Finance Secretary John Swinney has defended plans to let EU nationals living in Scotland vote in the independence referendum.
Mr Swinney said the same rules which applied to the last Scottish Parliament election would be used.
That would mean about 60,000 EU nationals living in Scotland being eligible to vote.
But hundreds of thousands of Scots who are not living in the country would not get a vote under the plans.
The Scottish government has begun a consultation on an independence referendum in autumn 2014.
It has been calculated that under the rules proposed, 3.99 million people would be eligible to vote and the SNP wants to extend the franchise to about 125,000 16 and 17 year olds.
However, some politicians have called for the Westminster elections to be used as a model for the referendum.
British citizens living overseas can vote in UK parliamentary elections for up to 15 years in the constituency they were registered in before leaving the UK.
On the BBC's Sunday Politics show in Scotland, Mr Swinney was asked whether it was reasonable to let EU nationals vote when 750,000 Scots living south of the border would not be able to vote in the referendum.
The finance secretary, who did not dispute the figures, told the programme: "The franchise issue is an important one for the referendum and the approach that we have taken is to essentially mirror the franchise that elected the Scottish Parliament in May last year and the franchise which led to the referendum in 1997, which established the Scottish Parliament."

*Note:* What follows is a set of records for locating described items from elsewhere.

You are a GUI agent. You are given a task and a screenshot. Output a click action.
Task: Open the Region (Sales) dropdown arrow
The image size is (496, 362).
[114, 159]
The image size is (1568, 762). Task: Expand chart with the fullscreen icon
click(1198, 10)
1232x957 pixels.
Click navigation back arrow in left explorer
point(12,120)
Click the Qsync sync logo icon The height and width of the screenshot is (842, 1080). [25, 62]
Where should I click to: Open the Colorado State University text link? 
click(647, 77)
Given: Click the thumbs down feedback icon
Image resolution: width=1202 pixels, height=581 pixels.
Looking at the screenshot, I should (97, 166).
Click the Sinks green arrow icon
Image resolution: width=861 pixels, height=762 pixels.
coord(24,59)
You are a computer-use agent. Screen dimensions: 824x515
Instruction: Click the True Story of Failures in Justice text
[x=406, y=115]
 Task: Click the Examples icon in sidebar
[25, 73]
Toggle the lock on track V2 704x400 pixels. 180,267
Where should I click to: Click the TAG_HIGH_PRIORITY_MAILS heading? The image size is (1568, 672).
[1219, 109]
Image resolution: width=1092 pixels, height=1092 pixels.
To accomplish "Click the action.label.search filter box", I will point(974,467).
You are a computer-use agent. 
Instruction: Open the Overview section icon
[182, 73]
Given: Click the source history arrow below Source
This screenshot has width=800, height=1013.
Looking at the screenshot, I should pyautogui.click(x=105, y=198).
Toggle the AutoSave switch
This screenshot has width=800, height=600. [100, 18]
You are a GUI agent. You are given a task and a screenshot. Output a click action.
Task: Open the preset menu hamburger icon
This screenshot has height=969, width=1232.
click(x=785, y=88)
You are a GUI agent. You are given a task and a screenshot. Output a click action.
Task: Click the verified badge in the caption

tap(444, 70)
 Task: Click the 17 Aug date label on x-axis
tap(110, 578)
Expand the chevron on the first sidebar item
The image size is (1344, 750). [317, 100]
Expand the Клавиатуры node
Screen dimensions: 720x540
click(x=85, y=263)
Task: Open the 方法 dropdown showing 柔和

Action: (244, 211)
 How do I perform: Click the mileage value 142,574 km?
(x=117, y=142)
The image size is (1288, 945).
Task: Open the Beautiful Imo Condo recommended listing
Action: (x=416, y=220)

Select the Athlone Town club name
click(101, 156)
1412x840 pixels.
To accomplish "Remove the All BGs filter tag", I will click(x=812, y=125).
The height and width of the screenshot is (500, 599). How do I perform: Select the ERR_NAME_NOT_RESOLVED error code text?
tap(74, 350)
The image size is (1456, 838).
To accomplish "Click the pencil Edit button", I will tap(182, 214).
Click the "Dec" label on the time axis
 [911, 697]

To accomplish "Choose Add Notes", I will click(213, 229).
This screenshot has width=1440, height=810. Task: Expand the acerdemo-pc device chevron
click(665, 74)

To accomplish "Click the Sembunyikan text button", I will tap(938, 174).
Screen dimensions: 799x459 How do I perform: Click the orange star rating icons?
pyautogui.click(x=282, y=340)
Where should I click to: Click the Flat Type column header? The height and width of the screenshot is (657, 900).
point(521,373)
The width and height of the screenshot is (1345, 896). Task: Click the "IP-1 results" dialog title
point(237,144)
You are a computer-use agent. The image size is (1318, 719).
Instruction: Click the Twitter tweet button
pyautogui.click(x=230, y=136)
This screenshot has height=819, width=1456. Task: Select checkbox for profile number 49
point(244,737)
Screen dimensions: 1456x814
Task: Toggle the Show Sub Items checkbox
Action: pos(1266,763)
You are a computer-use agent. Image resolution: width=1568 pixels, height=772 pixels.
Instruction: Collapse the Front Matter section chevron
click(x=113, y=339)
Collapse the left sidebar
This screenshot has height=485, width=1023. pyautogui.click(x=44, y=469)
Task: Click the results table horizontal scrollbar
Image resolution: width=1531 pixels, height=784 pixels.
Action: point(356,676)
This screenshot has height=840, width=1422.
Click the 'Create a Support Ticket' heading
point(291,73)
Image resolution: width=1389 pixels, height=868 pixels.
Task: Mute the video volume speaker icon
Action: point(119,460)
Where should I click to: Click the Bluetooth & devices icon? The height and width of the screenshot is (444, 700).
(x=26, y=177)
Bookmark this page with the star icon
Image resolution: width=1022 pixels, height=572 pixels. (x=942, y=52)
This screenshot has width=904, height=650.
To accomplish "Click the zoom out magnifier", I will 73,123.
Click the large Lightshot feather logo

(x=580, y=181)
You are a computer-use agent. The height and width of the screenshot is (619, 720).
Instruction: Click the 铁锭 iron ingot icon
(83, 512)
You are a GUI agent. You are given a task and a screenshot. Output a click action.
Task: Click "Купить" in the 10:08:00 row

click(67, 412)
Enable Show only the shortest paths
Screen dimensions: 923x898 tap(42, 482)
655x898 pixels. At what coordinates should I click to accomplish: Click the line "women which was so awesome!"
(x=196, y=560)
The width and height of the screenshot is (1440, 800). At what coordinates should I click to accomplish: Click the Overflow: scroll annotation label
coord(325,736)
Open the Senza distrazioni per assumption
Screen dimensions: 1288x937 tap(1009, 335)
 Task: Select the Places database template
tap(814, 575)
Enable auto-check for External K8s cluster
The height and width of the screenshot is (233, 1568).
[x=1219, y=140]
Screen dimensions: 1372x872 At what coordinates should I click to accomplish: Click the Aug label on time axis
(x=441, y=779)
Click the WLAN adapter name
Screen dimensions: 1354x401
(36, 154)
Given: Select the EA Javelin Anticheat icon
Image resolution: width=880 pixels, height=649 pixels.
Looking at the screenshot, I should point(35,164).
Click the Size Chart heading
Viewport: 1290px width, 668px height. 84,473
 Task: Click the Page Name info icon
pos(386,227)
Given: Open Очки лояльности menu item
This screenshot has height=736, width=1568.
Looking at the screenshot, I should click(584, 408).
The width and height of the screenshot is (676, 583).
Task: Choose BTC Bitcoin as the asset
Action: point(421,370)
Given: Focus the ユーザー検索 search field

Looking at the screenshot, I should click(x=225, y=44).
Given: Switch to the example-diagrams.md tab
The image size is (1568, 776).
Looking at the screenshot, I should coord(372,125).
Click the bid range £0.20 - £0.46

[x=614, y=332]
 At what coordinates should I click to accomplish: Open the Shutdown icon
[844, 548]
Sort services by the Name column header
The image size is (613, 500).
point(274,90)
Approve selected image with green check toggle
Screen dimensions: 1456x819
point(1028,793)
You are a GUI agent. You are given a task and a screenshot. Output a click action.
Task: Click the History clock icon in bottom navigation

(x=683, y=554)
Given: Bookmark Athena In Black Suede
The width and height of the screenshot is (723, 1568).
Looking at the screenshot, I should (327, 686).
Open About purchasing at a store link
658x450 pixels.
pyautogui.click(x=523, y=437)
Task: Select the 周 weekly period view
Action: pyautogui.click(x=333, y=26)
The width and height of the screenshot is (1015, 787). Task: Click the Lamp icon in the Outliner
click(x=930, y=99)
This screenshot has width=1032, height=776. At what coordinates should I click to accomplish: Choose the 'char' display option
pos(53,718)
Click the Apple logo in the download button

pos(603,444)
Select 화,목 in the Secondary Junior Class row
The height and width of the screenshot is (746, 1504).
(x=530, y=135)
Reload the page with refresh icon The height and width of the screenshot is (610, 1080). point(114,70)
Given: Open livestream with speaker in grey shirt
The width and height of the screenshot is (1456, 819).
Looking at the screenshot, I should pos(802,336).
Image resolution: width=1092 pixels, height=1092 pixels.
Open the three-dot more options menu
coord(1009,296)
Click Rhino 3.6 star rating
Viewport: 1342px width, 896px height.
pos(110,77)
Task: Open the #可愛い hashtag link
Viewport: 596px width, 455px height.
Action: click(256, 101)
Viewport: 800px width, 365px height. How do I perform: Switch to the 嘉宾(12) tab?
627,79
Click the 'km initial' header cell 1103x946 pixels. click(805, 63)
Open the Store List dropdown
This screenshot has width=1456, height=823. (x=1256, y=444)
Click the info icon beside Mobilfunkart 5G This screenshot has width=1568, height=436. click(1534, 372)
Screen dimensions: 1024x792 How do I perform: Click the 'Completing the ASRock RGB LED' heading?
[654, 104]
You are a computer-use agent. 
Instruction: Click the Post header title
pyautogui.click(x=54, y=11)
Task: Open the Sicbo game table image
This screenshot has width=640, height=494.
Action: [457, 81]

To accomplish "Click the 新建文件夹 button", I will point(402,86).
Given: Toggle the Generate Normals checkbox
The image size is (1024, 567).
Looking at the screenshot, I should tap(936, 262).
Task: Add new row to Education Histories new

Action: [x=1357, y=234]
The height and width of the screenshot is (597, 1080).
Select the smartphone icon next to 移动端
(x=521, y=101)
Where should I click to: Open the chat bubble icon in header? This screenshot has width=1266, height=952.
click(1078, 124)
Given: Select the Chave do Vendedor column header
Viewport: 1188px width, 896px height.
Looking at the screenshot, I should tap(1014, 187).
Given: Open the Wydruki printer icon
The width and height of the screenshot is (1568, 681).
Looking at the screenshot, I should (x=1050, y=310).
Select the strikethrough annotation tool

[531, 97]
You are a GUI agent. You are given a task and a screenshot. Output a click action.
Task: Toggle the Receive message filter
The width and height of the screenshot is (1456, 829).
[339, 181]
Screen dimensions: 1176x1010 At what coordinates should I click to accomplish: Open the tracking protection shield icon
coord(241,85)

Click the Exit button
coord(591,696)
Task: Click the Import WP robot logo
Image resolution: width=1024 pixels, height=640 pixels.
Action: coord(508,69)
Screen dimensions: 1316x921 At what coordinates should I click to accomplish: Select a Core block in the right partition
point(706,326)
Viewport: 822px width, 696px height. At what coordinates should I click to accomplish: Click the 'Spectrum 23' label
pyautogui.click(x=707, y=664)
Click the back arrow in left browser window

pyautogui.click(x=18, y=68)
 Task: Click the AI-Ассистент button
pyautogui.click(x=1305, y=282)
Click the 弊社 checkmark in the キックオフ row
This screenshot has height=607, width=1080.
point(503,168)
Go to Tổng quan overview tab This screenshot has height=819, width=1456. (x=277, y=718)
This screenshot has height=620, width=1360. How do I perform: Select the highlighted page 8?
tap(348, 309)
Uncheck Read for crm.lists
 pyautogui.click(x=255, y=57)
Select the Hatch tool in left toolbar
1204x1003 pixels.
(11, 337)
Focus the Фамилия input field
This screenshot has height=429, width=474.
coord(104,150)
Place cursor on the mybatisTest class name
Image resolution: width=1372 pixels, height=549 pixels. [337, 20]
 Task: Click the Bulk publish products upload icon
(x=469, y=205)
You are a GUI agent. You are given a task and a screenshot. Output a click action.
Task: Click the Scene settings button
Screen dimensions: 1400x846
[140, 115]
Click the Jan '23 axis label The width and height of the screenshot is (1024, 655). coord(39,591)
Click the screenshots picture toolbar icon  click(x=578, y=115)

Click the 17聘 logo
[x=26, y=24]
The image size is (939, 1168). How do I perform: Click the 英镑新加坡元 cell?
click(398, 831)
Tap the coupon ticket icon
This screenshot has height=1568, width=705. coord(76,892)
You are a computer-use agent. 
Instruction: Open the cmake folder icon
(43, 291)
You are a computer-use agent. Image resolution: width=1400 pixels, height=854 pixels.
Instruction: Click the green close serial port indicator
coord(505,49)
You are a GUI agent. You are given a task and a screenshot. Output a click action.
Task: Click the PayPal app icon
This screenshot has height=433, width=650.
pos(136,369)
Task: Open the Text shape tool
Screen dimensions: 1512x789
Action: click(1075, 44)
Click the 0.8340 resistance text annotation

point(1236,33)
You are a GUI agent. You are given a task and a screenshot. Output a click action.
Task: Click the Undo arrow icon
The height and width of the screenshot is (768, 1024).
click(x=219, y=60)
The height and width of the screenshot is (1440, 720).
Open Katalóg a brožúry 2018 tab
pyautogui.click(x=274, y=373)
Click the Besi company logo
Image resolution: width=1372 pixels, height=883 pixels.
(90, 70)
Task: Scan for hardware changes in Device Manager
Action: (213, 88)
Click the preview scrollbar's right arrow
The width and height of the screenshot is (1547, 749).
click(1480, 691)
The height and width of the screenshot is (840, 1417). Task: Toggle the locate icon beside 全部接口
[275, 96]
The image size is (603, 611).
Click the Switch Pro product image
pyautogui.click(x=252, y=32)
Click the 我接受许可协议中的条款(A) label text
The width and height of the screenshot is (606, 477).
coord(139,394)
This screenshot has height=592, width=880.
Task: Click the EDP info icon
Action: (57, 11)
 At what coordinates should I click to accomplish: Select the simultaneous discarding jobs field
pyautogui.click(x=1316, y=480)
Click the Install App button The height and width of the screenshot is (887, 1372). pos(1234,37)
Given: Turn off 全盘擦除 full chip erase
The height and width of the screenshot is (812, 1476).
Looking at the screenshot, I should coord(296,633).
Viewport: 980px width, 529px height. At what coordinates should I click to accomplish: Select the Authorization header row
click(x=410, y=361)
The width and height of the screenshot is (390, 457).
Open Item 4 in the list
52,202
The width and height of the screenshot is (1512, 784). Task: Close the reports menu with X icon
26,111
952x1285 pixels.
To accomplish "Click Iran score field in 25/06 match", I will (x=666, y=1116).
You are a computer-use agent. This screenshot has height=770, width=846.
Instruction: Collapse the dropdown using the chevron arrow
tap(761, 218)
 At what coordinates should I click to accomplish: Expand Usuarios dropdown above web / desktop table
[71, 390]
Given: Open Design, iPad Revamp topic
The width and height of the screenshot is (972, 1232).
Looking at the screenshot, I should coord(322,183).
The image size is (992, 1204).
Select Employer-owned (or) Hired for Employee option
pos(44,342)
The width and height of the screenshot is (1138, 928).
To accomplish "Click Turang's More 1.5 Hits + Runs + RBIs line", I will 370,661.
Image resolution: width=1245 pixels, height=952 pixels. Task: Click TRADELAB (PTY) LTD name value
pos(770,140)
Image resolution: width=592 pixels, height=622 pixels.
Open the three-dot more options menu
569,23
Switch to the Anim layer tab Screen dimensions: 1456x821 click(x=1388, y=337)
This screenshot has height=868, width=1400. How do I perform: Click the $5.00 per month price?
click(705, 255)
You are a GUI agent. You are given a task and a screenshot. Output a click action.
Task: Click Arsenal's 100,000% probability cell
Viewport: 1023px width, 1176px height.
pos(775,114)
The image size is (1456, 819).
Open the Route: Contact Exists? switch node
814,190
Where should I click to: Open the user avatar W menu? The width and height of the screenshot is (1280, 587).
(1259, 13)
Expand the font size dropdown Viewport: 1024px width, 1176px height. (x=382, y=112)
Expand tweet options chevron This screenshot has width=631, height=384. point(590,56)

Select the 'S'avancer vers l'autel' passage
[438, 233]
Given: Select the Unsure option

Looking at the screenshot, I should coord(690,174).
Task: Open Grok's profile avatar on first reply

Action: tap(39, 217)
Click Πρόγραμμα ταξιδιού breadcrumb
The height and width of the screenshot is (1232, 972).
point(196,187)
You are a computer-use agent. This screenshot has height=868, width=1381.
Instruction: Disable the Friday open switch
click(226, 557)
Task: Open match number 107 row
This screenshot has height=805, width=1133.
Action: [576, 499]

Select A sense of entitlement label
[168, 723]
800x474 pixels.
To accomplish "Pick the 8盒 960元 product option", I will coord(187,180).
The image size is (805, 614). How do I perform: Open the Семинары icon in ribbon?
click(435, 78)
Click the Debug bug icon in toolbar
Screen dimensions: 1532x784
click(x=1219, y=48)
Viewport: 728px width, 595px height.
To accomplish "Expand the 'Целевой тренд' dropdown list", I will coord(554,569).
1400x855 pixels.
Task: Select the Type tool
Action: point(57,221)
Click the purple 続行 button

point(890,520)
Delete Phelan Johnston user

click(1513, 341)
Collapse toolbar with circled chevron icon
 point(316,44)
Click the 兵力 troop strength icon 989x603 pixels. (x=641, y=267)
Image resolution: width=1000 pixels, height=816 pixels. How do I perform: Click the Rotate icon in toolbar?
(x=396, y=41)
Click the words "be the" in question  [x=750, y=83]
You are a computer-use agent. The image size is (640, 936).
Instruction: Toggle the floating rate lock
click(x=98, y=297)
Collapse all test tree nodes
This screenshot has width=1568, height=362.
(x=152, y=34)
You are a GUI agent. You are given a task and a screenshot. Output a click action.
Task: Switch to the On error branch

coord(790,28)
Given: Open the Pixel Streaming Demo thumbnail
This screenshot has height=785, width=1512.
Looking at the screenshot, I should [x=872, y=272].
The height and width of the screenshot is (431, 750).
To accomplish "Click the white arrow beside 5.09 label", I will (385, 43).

He added: "Now that does include 60,000 EU nationals living in Scotland but many of these individuals, I can think of constituents of my own who are EU nationals, have been living in Scotland for 10, 20, 30, 40 years, creating opportunities and wealth in Scotland as their home."
Born in Scotland
The finance secretary said: "The one difference we would put forward in the franchise is that we would want to extend it to 16 and 17 year olds to ensure that the young people whose future is entwined with the issues around the referendum have an opportunity to express their opinion."
The SNP government proposes that the vote should be open to British and Commonwealth citizens resident in Scotland and armed forces or civil service personnel serving in the UK or overseas.
EU nationals living in Scotland who want to vote are required to resister with their local electoral registration office.
Mr Swinney made his comments in response to a Commons question raised by Dunfermline and West Fife Labour MP Thomas Docherty.
Mr Docherty asked why a "French student studying for a year at Edinburgh University" would be allowed to vote when someone born in Scotland but now living elsewhere in the UK could not.
Scottish Conservative constitution spokesman David McLetchie called for the franchise that was used for the UK parliamentary elections to be put in place for the independence referendum, "then the EU nationals would not be able to vote, but certain expats would".
A spokesman for Bruce Crawford, the Scottish government's parliamentary business minister, said Mr Docherty was "in danger of ending up on the same side as Tory Lords such as Michael Forsyth in terms of the process of the referendum, as well as the substance of being anti-independence".